Liberal Candidate Andrew Bragg Is Standing Aside So A Woman Can Run For Malcolm Turnbull's Seat

    Frontrunner Andrew Bragg pulled out of the Liberal preselection contest, saying he thinks a woman should get the job.

    Andrew Bragg, the former acting Liberal Party director, and the man who had been favourite to win Liberal Party preselection for former prime minister Malcolm Turnbull's seat of Wentworth, has pulled out of the race and called for a female candidate to be chosen.

    "I am stepping aside from the Wentworth preselection," the former Business Council of Australia director said in a post on Facebook. "I believe the Liberal Party should preselect a woman and my withdrawal can pave the way."

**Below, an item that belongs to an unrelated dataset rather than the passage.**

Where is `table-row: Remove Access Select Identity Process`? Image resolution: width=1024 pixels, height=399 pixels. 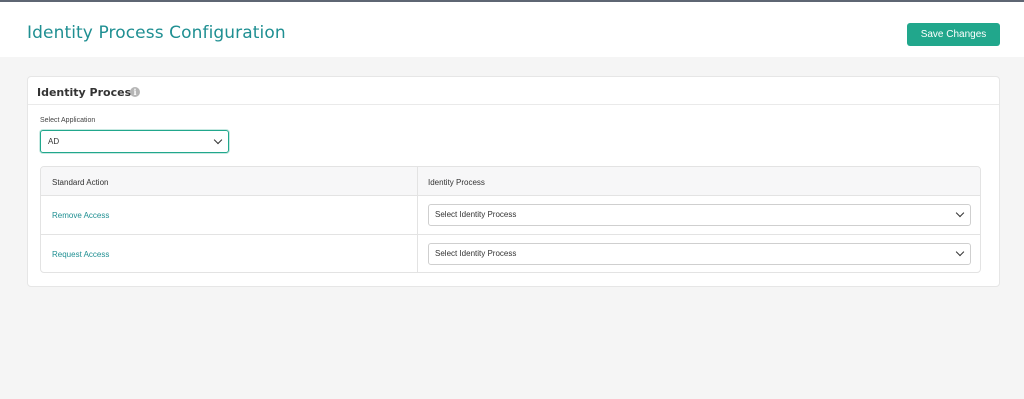
table-row: Remove Access Select Identity Process is located at coordinates (510, 216).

    Bragg had Turnbull's support in the preselection battle, in a pack of nine candidates, including three women. Former diplomat Dave Sharma was also a favourite, and Peter King, the man Turnbull ousted from the seat in a bitter preselection battle before the 2004 election, also put his hat in the ring.

    Turnbull resigned from parliament after the last sitting fortnight's leadership spill that resulted in Scott Morrison becoming Australia's 30th prime minister.

    The party is still going through public recriminations over the alleged bullying by, and of, MPs to support Peter Dutton in the leadership ballot. In particular, a number of female MPs have spoken out about how they have been treated by those in their own party.

    The Liberal MP for Chisholm, Julia Banks, announced last month she would retire at the next election, and blamed bullying during the leadership ballot process as her reason for quitting. Liberal senator Lucy Gichuhi has threatened to use parliamentary privilege in the Senate this week to name the politicians who threatened her.

    Bragg said that Banks' allegations had "genuinely shocked" him: "Julia Banks’ exit from public life is a loss for all of us. Julia is exactly the type of professional woman that the Liberal Party must be able to attract and keep in Parliament. Her loss is an enormous step in the wrong direction."

    Former foreign minister Julie Bishop last week told an Australian Women's Weekly Women of the Future event in Sydney that there had been "appalling behaviour" in the parliament during that sitting fortnight, which would not be tolerated in any other workplace.

    Bishop highlighted that fewer than 25% of the Liberal MPs in parliament are female, in large part influencing Australia's ranking of female parliamentary representation dropping from 15th in 1999 to 50th today.

    Bragg said that the comments from Bishop and the other female MPs "have changed the mood" in the electorate.

    There are 226 MPs in parliament, 72 of those MPs are women. Just 20 of those women are Liberal MPs.